The chart below shows the break-even electricity price of mining with different machines, compared with the average industrial electricity price in the US. We see that, after increasing significantly in 2022, the average US industrial electricity price of $93 per MWh is now above the S19 Pro’s $92 revenue per MWh. While most US miners have access to cheaper electricity than the average industrial rate, there are plenty of miners barely breaking even right now.
The current depressed state of mining economics appears even worse when we compare it to the market environment of late 2021. At that time, with hashprice inflated and much lower electricity prices, even running an S9 at the average US industrial electricity price was extremely profitable. This ancient machine produced a revenue of $175 per MWh, a number that has now shrunk to $28 per MWh.
Only miners operating the latest generation machines are cash flow positive at the average US industrial electricity price. The S19 XP has a revenue per MWh of $127, corresponding to an acceptable gross margin of 37% at an electricity price of $93 per MWh. Given their superior energy efficiency and the impaired state of mining margins, these machines command a significant premium in the ASIC market.
By the end of 2022, even miners with run-of-the-mill power prices who were running new-gen hardware were close to breakeven. The breakeven analysis below is based on $60/PH/day hashprice.
It’s important to note that even though electricity prices have risen considerably in most regions globally, most miners still have access to significantly cheaper electricity than the average US industrial electricity rate of $93 per MWh. The average all-in electricity price in the industry may have been closer to $40 per MWh one year ago but has likely crawled up toward $50-60 per MWh now.
Hosting rates rise in 2022
With energy prices surging in 2022, hosting costs ballooned as well.
Before 2022’s energy price inflation, a reasonable hosting contract might offer power prices at $0.05-$0.06/kWh. Now, it’s not uncommon to see $0.08-0.09/kWh, and many hosting contracts are switching from the standard ‘all-in’ hosting terms to profit/revenue sharing models. Anything below $0.075/kWh is considered “a steal” given market conditions.
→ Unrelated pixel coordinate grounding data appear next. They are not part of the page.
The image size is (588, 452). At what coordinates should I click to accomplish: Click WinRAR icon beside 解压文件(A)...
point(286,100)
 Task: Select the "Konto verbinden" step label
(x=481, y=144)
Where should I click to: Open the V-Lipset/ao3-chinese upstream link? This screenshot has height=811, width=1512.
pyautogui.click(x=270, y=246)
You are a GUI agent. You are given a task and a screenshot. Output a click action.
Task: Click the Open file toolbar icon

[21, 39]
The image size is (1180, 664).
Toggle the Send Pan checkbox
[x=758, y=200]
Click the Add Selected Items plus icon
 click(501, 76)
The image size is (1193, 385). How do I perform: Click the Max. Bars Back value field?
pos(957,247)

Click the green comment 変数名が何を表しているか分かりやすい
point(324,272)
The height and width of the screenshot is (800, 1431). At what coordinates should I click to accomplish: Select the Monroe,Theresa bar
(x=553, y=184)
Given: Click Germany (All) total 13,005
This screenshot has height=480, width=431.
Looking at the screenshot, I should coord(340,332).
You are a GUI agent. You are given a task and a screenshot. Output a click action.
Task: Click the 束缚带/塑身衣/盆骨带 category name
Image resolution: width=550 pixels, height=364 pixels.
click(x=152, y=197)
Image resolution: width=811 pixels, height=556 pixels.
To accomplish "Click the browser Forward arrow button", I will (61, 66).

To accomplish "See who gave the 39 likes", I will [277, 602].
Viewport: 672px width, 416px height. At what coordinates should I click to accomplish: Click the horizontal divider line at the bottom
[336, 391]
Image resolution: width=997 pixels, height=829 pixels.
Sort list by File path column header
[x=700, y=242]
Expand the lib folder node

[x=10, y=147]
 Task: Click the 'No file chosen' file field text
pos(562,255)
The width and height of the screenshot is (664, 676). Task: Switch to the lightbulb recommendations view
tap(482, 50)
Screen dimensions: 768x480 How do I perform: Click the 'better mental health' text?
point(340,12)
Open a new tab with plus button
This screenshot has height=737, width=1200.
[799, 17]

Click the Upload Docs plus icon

In 2021, plenty of miners and hosting providers failed to lock in fixed power purchasing agreements, or they didn’t fully understand the variable rates in their contracts. These oversights spelled disaster for certain firms, like Compute North, which filed for bankruptcy in September after power rate hikes put their hosting revenue in the red. Compute North’s hosting contracts disallowed it from passing the raised cost on to its clients. Others did pass the buck on to their clients, like Core Scientific, which raised its hosting rates as high as $0.10/kWh (this didn’t save the company from bankruptcy, but more on that later in chapter 4).
Per analysis of hosting rates from Luxor’s ASIC Trading Desk and Hashbranch, the rates for the majority of hosting providers put miners at breakeven thresholds or underwater for even new-gen machines like the S19j Pro (100 TH/s). Admittedly, this dataset is not comprehensive and the rates are more geared toward small-to-mid-sized operations, but the prices are in line with private rates that Luxor’s business team has observed. Below this map, you can see that hosting rates in Canada don’t fare much better.
Will Bitcoin mining hosting rates fall in 2023?
Hosting as a service expanded substantially in North America in 2021 and 2022. Despite the adverse market conditions, we expect hosting services to expand further in 2023 as self-mining companies who lack the capital to fill a facility with their own rigs turn to hosting services to fill up the space. We expect an increase in available rack space as existing hosts roll out additional capacity as well.
Some good news for miners in the face of 2022’s rising hosting costs: we anticipate that these costs will fall in 2023 as a result of the expansion in capacity discussed above.